I had another allergic reaction, once again after specifically inquiring about a dish’s peanut content. I noticed suspiciously peanut-like “macadamia nut” pieces that tasted an awful lot like peanuts to my companion, but after being assured they were not peanuts, the first bite determined that was a lie. Perhaps it was the sauce? I haven’t seen poke with peanut sauce before but hey, there’s always a first time.
One might think it would be obvious that someone asking about a a food ingredient due to a peanut allergy would be interested to know if some other component of the dish was, say, peanut. I’m beginning to wonder if restauranteurs in San Diego know what peanuts are.
Regardless, having been reassured that there were no peanuts, I took a big, delicious bite, telling my friend, “I would know by now if there was…” Which is precisely when I began noticing the reaction. It was fast and bad. I didn’t have my EpiPen with me because of style: my messenger bag is breaking down, starting with the zippers. Instead, I slammed two diphenhydramine and excused myself to the bathroom to throw up while we waited for the check.
Flashback: one month ago
I did an elective rotation in Allergy and Immunology, in part due to self-interested curiosity. One of the many fantastic attending physicians I worked with was Dr. Stephanie Leonard, who specializes in food allergies, and has a peanut allergy herself (one of the many cool things she’s involved in is a research study about de-sensitizing kids to peanuts). She was incredibly patient, giving me the chance to ask years’ worth of allergy questions. It turns out items like peanuts, peas, and lentils are more closely related in their antigenicity than their classification taxonomy, a factoid that finally explains my off-limits list.

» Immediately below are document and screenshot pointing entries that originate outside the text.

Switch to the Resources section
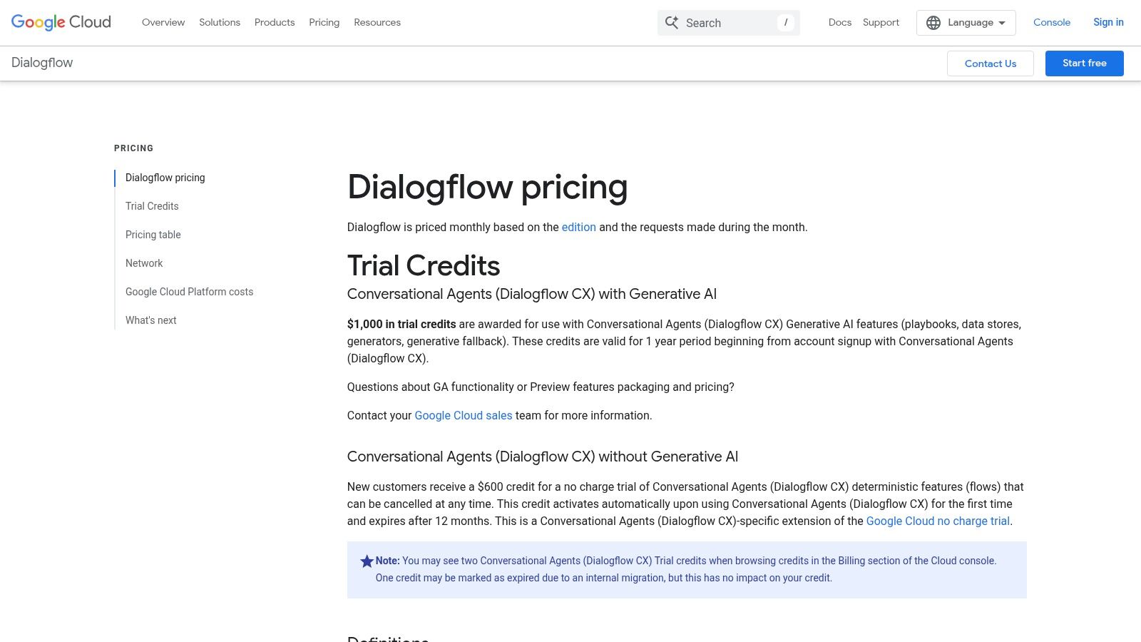The height and width of the screenshot is (642, 1141). click(x=377, y=22)
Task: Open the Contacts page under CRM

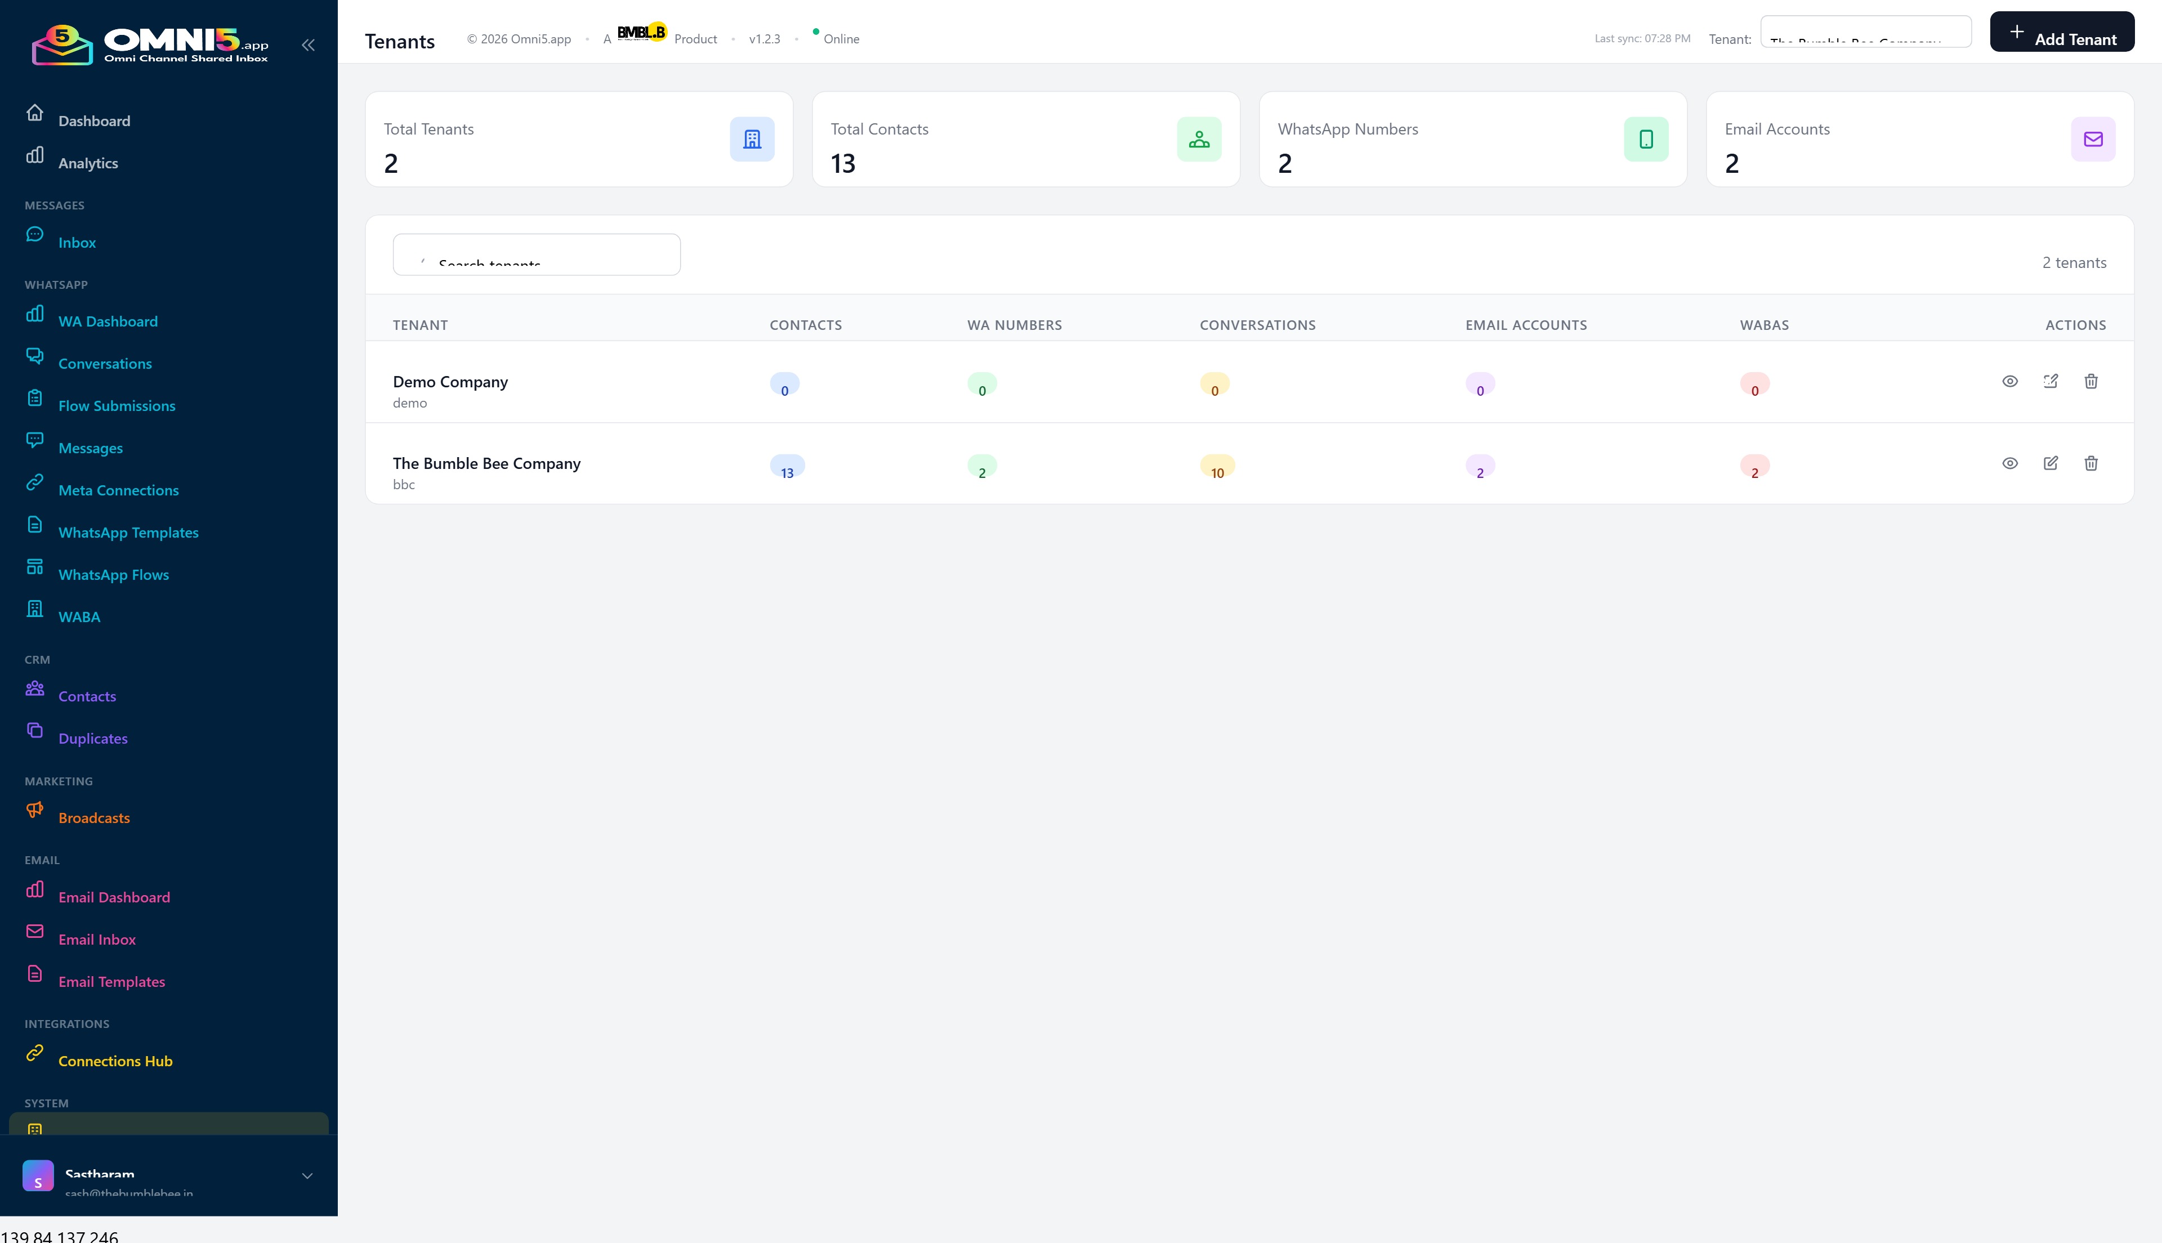Action: click(x=86, y=696)
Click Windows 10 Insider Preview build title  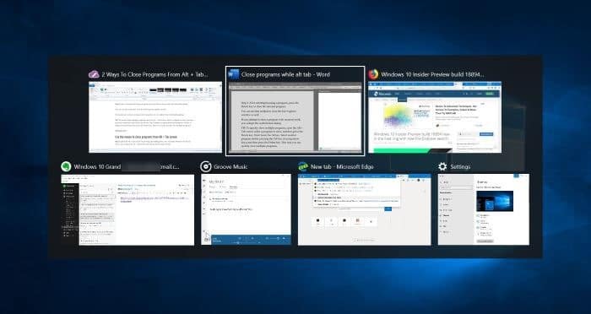[432, 74]
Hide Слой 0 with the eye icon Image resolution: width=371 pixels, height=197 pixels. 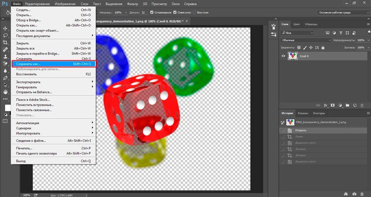283,56
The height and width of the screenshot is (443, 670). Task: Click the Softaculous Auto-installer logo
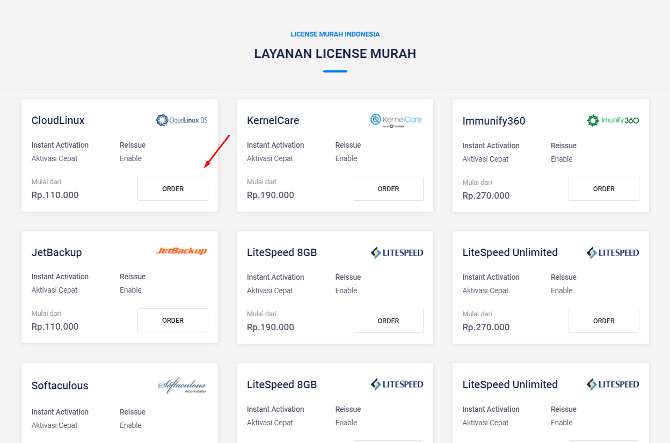[x=181, y=386]
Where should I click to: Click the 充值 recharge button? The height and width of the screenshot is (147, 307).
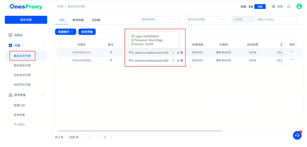[260, 7]
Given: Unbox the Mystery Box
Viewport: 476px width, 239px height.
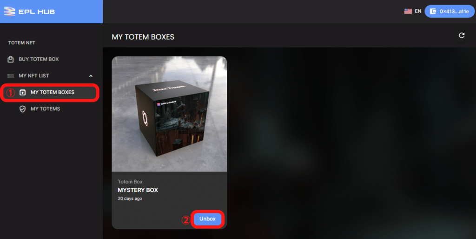Looking at the screenshot, I should pos(207,219).
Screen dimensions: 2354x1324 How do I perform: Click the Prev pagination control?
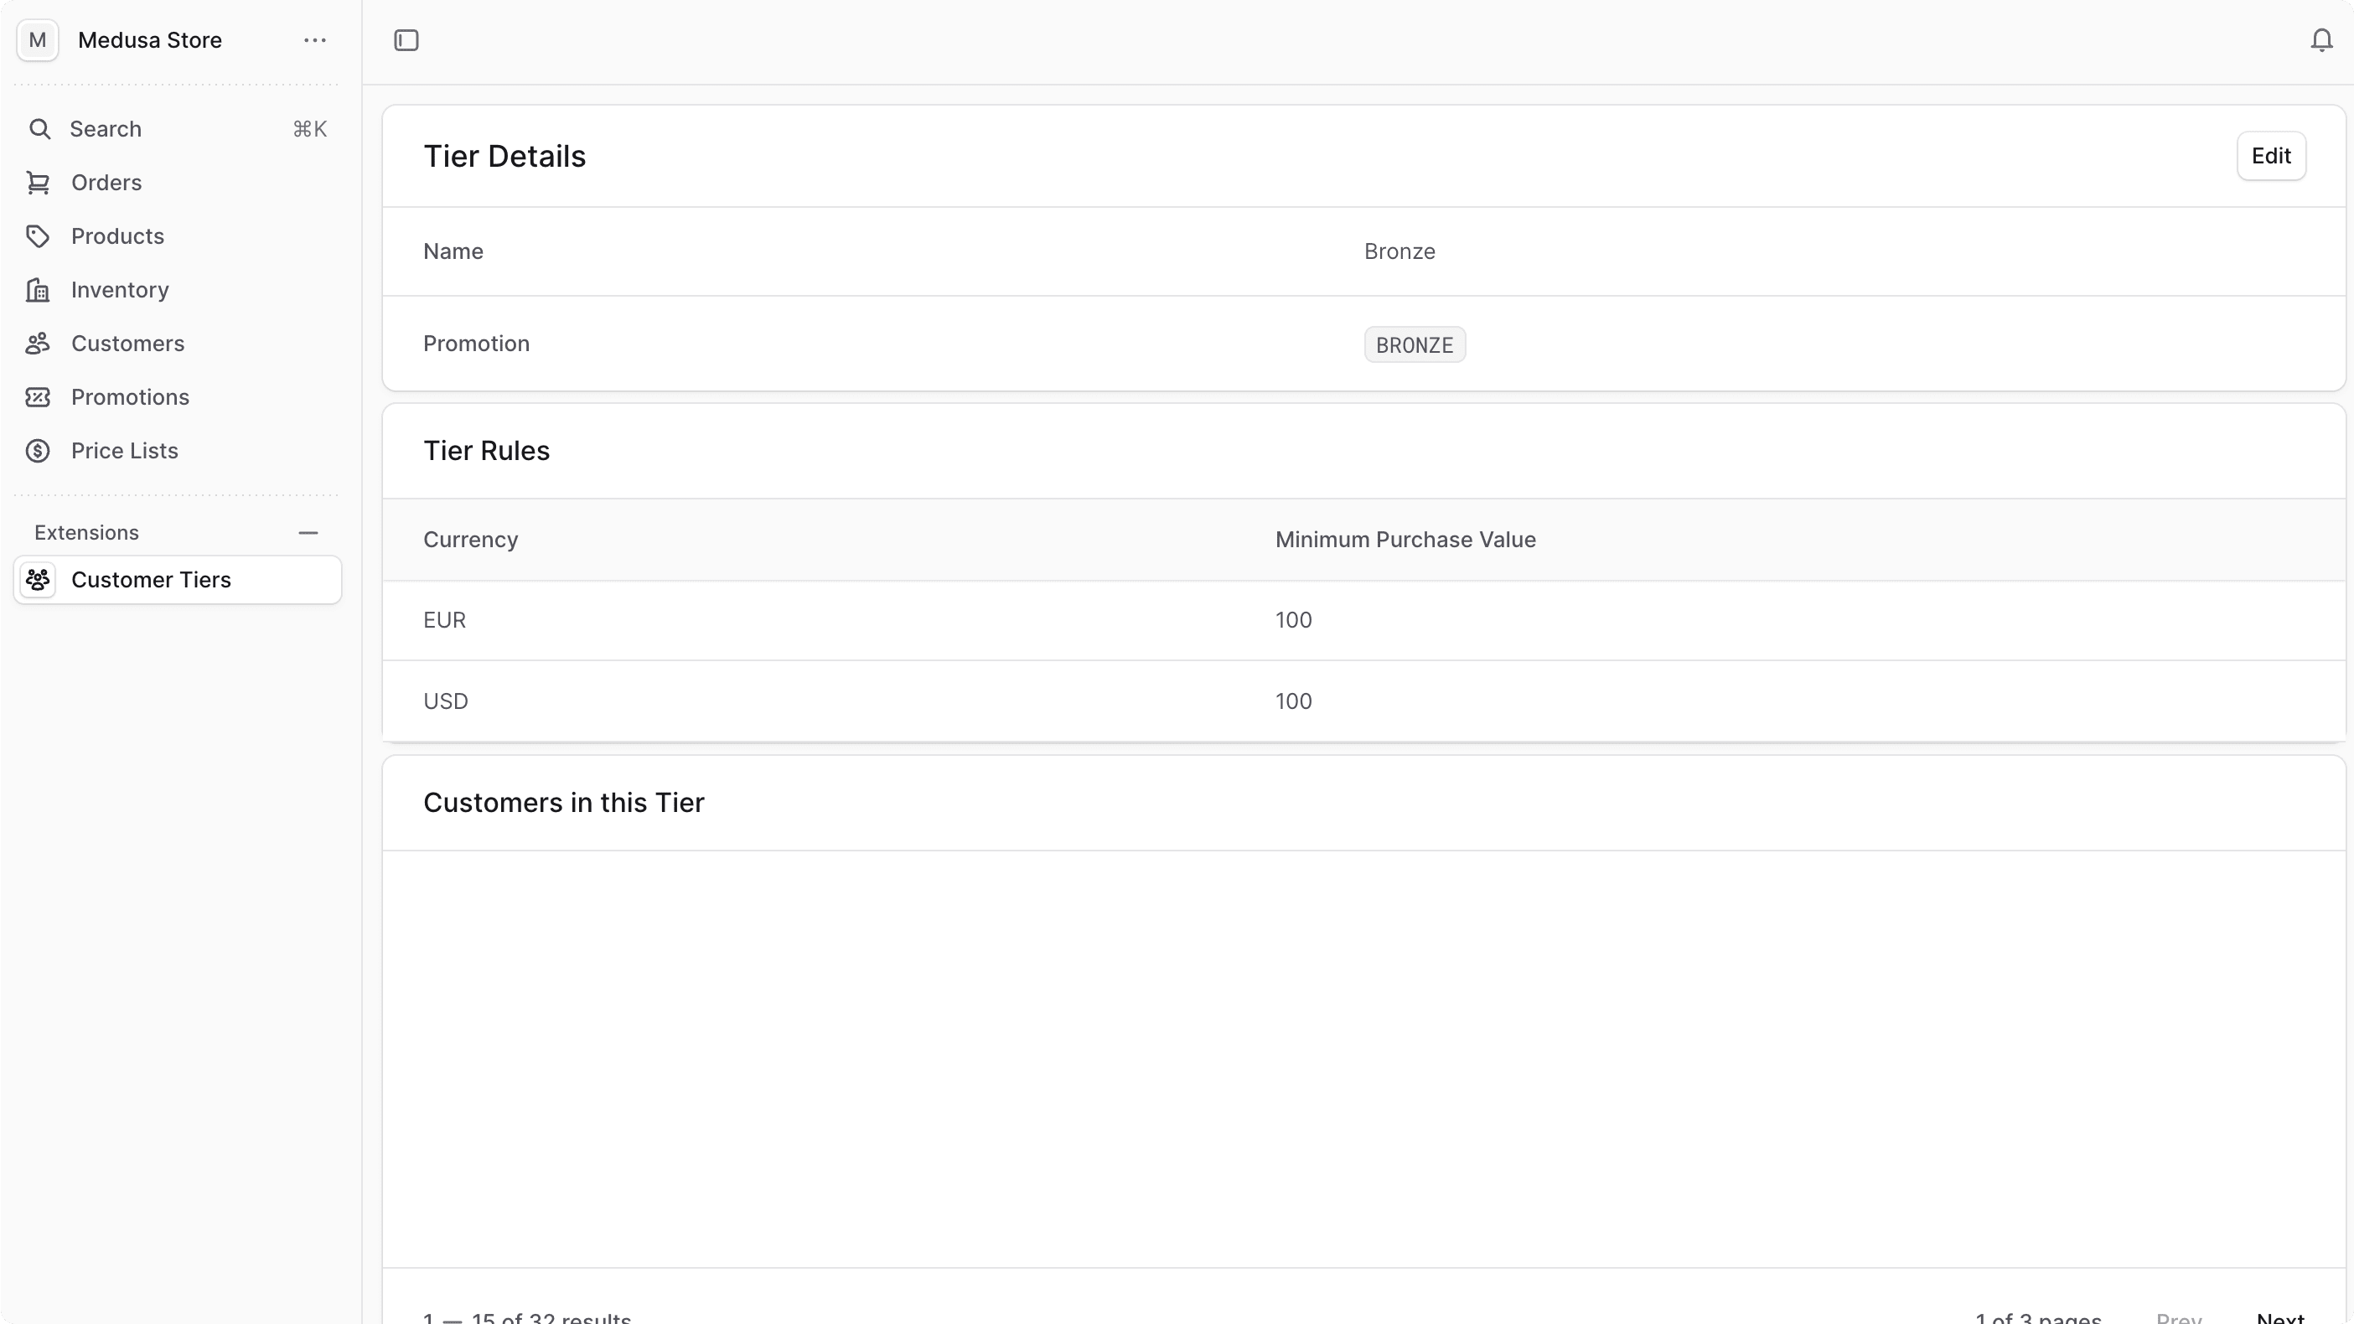coord(2180,1316)
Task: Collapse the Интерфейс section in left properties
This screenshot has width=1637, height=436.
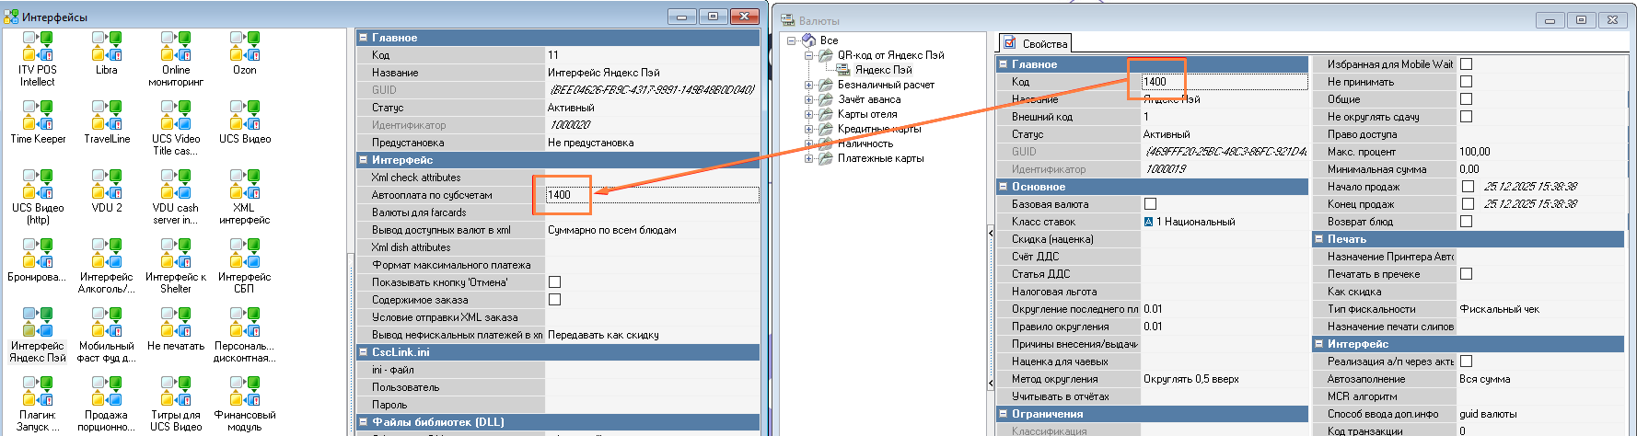Action: [x=363, y=160]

As allergy kindred spirits, we talked about some of our recent dining mishaps. I told her the story of my first week in San Diego, innocently admitting that I have never used my EpiPen, only diphenhydramine. Her subsequent scolding was swift and culminated in me getting four new EpiPens (actually a different type of epinephrine autoinjector, but same idea).
Back home and throwing up several more times in the bathroom, I heard Dr. Leonard scolding me in my mind. Already flushed with shame from ruining dinner (and, I suppose, that whole anaphylaxis thing), I found an EpiPen. Ever the scientist, I did use one that was three years expired. Jabbed it into my thigh…click…count ten seconds…withdraw. I noticed that somehow I had managed to bend the needle while it was in my leg. A drop of blood pooled from the injection site as I waited. It grew larger and began to run. And, miraculously, my symptoms started to subside: the constricting airway, vomiting, cramping, and prickling of early hives all faded away.
About ninety minutes later, we got Wendy’s.
Note: Type 1 hypersensitivity is an immune system response that involves an immediate allergic reaction provoked by exposure to a specific antigen, such as a peanut. It’s also the process involved in milder allergies, like hay fever.